I disagree, but let me explain before you think I am crazy. I have a long draw at 33 inches and I am holding 47 lbs thru the clicker. At 90M with my ACE's my sight is extremely low (extension bar out all the way). going to x10's, I would expect to have to bring in the bar (unless the x10's hit at the same height as the ACE's or higher). That said, with my long draw the sight is a 2-3 inches farther from my face then the average person with a draw of 28 inchs and that has to have an effect.


----------



## lorteti (Apr 14, 2008)

rgauvin said:


> I disagree, but let me explain before you think I am crazy. I have a long draw at 33 inches and I am holding 47 lbs thru the clicker. At 90M with my ACE's my sight is extremely low (extension bar out all the way). going to x10's, I would expect to have to bring in the bar (unless the x10's hit at the same height as the ACE's or higher). That said, with my long draw the sight is a 2-3 inches farther from my face then the average person with a draw of 28 inchs and that has to have an effect.


Draw length and arrow weight are the most critical indication to determine your minimum draw weight needed to reach 90m. With mine close to average 27.5" draw at 40 lbs, I have less than 1cm clearance from sight-pin to shaft with x10. My McKII 's gives me about 3cm clearance. The ideal draw weight for me to use x10 will be around 45 lbs.
Last year I was drawing 44 lbs with my Triple's(same mass weight as x10's), which gives me about 2cm clearance. Than I find the lightweight McKII's, so I draw 42 lbs and still get better sight marks. But I just lower draw weight to 40 lbs a week ago, when I realize that it's better working on my form consistency than pulling extra weight. As an archery enthusiast shooting about 500 arrows a week, I'll stick with this setup until I break 1300(if that happens), than maybe I'll try x10 or Nano pro pulling 45 lbs.
Ps: Actually with Nano pro doesn't need 45 lbs, with my 40 lbs draw still give me an acceptable 2cm clearance.
jx


----------



## Vittorio (Jul 17, 2003)

lorteti said:


> Draw length and arrow weight are the most critical indication to determine your minimum draw weight needed to reach 90m. With mine close to average 27.5" draw at 40 lbs, I have less than 1cm clearance from sight-pin to shaft with x10. My McKII 's gives me about 3cm clearance. The ideal draw weight for me to use x10 will be around 45 lbs.
> Last year I was drawing 44 lbs with my Triple's(same mass weight as x10's), which gives me about 2cm clearance. Than I find the lightweight McKII's, so I draw 42 lbs and still get better sight marks.
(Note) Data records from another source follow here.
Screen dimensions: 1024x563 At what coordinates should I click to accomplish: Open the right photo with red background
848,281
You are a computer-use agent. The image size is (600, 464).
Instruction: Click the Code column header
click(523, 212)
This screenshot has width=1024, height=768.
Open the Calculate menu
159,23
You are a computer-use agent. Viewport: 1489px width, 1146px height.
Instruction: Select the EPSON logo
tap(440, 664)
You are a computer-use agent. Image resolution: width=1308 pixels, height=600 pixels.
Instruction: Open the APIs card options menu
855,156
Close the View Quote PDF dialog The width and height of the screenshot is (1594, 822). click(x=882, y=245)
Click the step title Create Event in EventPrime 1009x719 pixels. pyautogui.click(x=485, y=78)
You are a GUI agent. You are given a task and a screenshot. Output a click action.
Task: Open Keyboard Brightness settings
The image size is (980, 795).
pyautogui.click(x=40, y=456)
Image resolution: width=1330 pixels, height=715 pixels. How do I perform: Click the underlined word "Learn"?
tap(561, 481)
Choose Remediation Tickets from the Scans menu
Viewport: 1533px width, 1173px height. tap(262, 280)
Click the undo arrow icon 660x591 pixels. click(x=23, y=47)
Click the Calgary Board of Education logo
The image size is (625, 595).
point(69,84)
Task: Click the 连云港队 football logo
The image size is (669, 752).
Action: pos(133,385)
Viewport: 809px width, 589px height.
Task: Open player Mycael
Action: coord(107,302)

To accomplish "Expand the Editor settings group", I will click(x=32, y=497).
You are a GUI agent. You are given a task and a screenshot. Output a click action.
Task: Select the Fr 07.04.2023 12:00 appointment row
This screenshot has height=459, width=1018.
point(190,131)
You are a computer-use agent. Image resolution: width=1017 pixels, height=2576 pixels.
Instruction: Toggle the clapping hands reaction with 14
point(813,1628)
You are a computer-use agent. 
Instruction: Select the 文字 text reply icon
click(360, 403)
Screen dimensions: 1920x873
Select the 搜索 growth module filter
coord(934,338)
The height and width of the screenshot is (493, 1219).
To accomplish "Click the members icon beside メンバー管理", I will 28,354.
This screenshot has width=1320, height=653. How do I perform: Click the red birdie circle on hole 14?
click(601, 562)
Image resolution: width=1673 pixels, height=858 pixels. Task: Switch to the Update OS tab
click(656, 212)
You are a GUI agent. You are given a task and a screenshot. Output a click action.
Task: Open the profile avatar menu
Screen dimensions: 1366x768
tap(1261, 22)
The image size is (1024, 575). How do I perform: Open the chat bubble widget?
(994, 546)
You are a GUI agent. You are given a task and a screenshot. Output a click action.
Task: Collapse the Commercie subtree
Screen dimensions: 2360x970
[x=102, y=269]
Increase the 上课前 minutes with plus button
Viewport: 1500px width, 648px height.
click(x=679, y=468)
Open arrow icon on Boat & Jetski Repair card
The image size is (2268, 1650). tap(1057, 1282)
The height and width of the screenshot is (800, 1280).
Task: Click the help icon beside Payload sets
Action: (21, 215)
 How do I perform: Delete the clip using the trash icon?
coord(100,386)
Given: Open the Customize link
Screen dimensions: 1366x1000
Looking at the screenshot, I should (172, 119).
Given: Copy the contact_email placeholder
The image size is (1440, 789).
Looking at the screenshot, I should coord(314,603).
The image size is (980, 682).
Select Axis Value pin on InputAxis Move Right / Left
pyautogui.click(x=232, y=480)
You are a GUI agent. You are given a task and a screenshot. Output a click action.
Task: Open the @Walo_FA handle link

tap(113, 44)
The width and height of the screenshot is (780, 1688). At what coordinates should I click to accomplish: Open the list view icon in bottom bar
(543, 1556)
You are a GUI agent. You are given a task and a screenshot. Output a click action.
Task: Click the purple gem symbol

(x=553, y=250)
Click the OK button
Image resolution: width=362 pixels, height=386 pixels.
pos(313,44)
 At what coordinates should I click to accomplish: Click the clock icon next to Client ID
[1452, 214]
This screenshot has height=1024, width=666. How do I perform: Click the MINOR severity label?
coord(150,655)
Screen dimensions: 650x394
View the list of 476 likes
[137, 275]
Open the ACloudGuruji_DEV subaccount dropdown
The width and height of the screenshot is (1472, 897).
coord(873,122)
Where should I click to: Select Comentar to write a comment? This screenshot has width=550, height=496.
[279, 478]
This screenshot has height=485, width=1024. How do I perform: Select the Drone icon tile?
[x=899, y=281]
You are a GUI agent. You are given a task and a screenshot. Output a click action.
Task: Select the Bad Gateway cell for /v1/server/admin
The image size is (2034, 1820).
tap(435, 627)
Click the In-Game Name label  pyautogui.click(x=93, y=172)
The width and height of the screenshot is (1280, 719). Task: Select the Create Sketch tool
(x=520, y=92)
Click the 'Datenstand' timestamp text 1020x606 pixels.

But I just lower draw weight to 40 lbs a week ago, when I realize that it's better working on my form consistency than pulling extra weight. As an archery enthusiast shooting about 500 arrows a week, I'll stick with this setup until I break 1300(if that happens), than maybe I'll try x10 or Nano pro pulling 45 lbs.
> Ps: Actually with Nano pro doesn't need 45 lbs, with my 40 lbs draw still give me an acceptable 2cm clearance.
> jx


Your explanation is perfec about reasons to choose one shaft instead of the other.... Bow elevation at long distancies is one of the most important factors in the choice....


----------



## Drivingbirdie (Apr 17, 2007)

I draw around 27.5 too, but I have an arrow that is about 28.5, and i'm using a Nexus, making the arrow even longer.


----------



## all10s (Sep 29, 2006)

lorteti said:


> Draw length and arrow weight are the most critical indication to determine your minimum draw weight needed to reach 90m.


This may sound odd for some of you, but the distance from the nock to your eye has a huge impact. You long faced people have a much easier time reaching 90m without having to move the sight inward.


----------



## AT_X_HUNTER (Aug 10, 2005)

all10s said:


> This may sound odd for some of you, but the distance from the nock to your eye has a huge impact. You long faced people have a much easier time reaching 90m without having to move the sight inward.


It makes perfect sense. The lower your anchor point the greater your launch angle.


----------



## inferno nexus (Oct 15, 2007)

Drivingbirdie said:


> I draw around 27.5 too, but I have an arrow that is about 28.5, and i'm using a Nexus, making the arrow even longer.


can you please explain more clearly how a riser can make your arrow longer?


----------



## Drivingbirdie (Apr 17, 2007)

inferno nexus said:


> can you please explain more clearly how a riser can make your arrow longer?


Grip


----------



## Jim C (Oct 15, 2002)

inferno nexus said:


> can you please explain more clearly how a riser can make your arrow longer?


the real answer involves the AMO draw length based on some risers having the pivot point closer to the back (the part facing the target) of the bow's riser an others. For example, If I take a sure loc with my cavaliver sight bar mounted clicker off of a SKY CONQUEST or a MATRIX and put it on the helix or nexus riser I cannot get through the clicker comfortably because my palm on my bow hand is closer to the clicker than it is on other brands or types of bows.


----------